===== Source extract =====
Hematopoietic colony-forming unit assay
Bulk and sorted CD34+CD45+ cells from day 6+5 spin EB nonadherent fractions were collected and resuspended in Iscove modified Dulbecco medium. Fifty thousand cells were seeded in 2 mL of H4436 Methocult (StemCell Technologies, Vancouver, BC, Canada) and plated directly in 35-mm culture dishes (Greiner, Monroe, NC). Plates were incubated for 14 days and subsequently counted and phenotypically scored using standard criteria.9
CRISPR-Cas9 gene editing and hESC transfection
Guide RNA (gRNA) against AHR exon 1 (5′-TCAGATTGTCCCTGGAGGTC-3′) driven by U6 promoter was subcloned into a pCR4-TOPO vector (ThermoFisher Scientific). Single-cell, cell-adapted H9 RUNX1c-tdTomato reporter cell lines previously produced by our group23 were transfected with 1 μg of plasmid DNA, 1 μg of Cas9 mRNA (TriLink Biotechnologies, San Diego, CA), and mCherry fluorescent protein mRNA using the Neon Transfection System (ThermoFisher Scientific) set at 1100 V, 20 ms, 1 pulse. Posttransfection, cells were resuspended in MEF-conditioned media without antibiotics supplemented with 5 μM Y-27632 and seeded onto Matrigel-coated 6-well plates. Ninety-six hours posttransfection, individual mCherry+ colonies were picked onto fresh MEFs for clonal expansion. Genomic DNA was isolated using the DNeasy Blood and Tissue kit (Qiagen) and AHR polymerase chain reaction (PCR) products were generated with high-fidelity AccuPrime Taq DNA Polymerase (ThermoFisher Scientific). PCR products were purified and subcloned into a pCR-TOPO4 vector for sequencing. Cloned products were transformed into One Shot TOP10 competent cells (ThermoFisher Scientific) and were colony sequenced via rolling circle amplification (Sequetech, Mountain View, CA) using M13R primers. On- and off-target effects were assessed using a Surveyor mutation detection kit (IDT Technologies, Coralville, IA) and the following AHR-specific primers: forward, 5′-AGGCAGCTCACCTGTACT-3′; reverse, 5′-CATCTCGCCTTACCAAACTCTAC-3′. Only clones that displayed AHR-specific cleavage products and had AHR exon 1–specific deletions as determined by sequencing were chosen for experiments.
=====
Problem details —
Answer these questions from the methods extract.
(a) For how many days were the Methocult plates incubated before counting?
(b) At what settings was the Neon Transfection System run?
(c) How long after transfection were individual mCherry+ colonies picked?
The entries below have no role in this exercise.
===== Data section =====
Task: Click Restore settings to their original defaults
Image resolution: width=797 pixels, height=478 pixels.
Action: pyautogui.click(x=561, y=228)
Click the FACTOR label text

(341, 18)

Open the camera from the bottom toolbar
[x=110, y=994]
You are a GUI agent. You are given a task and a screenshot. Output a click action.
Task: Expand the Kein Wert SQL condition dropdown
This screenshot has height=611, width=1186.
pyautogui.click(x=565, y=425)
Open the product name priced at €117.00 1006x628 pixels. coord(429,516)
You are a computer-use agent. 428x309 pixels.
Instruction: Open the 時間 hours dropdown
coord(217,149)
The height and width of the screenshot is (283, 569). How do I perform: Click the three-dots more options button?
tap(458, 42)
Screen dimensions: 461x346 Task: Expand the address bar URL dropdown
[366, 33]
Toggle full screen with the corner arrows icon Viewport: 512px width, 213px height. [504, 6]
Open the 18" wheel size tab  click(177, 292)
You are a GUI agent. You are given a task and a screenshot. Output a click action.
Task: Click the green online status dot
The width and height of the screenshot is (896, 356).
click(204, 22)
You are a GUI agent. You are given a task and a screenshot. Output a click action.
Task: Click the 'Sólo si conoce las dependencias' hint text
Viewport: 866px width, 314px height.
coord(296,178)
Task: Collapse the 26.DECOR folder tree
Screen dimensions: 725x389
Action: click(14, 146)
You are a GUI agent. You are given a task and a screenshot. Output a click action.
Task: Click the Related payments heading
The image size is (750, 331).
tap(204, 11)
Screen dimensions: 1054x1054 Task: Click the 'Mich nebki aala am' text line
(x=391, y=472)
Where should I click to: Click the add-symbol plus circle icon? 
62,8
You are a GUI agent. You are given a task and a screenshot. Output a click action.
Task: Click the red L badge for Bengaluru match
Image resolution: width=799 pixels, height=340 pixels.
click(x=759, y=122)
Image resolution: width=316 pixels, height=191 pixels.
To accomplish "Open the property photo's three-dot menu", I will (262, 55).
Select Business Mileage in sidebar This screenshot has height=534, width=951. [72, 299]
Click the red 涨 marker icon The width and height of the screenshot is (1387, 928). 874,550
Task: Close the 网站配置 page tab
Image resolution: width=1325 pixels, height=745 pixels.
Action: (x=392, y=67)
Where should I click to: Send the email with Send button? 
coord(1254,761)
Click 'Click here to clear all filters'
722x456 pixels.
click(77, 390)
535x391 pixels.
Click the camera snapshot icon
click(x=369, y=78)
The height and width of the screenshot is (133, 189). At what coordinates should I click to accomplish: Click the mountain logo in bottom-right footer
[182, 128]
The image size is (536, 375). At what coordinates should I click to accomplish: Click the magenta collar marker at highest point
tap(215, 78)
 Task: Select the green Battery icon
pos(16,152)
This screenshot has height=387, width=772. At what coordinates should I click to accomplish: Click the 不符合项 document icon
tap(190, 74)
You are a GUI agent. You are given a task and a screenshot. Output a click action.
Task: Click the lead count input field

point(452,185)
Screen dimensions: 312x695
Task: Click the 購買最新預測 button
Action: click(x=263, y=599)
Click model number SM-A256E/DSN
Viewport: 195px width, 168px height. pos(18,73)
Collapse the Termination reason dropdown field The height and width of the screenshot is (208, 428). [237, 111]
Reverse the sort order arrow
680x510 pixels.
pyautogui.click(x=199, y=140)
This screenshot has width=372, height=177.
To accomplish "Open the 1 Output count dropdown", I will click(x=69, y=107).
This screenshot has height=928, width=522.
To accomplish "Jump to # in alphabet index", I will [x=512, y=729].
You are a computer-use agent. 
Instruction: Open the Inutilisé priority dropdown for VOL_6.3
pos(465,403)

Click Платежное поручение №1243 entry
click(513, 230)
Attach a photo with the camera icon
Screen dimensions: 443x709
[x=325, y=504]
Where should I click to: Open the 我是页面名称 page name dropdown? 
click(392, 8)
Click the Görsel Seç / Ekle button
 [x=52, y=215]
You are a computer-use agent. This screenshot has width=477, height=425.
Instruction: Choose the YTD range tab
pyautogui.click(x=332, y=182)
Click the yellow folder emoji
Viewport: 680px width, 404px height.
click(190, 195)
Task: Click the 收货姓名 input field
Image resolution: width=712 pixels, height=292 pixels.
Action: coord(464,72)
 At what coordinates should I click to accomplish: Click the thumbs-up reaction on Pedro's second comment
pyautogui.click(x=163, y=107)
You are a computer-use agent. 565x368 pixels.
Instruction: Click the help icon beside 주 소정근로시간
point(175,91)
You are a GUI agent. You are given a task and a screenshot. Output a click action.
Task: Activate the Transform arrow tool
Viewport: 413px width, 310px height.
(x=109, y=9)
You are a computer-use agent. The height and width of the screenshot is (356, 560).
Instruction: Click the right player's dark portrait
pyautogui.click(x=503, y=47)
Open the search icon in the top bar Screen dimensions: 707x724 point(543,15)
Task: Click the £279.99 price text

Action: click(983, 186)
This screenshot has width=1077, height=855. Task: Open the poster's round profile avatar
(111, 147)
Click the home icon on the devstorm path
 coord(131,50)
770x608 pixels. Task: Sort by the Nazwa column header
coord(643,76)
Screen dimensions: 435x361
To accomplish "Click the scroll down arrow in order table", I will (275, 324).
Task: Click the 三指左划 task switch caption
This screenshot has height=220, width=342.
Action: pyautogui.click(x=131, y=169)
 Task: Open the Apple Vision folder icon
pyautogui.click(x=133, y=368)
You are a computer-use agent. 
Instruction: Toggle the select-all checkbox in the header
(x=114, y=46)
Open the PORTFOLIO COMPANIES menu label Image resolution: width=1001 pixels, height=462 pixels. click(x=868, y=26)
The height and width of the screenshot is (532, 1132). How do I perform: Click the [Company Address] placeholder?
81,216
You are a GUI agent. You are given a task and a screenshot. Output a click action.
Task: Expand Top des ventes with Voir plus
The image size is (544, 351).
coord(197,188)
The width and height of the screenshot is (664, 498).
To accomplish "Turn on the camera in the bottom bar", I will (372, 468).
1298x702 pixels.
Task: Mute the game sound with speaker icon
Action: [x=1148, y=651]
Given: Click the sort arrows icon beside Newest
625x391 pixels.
=====
Written solution —
(a) 14 days
(b) 1100 V, 20 ms, 1 pulse
(c) Ninety-six hours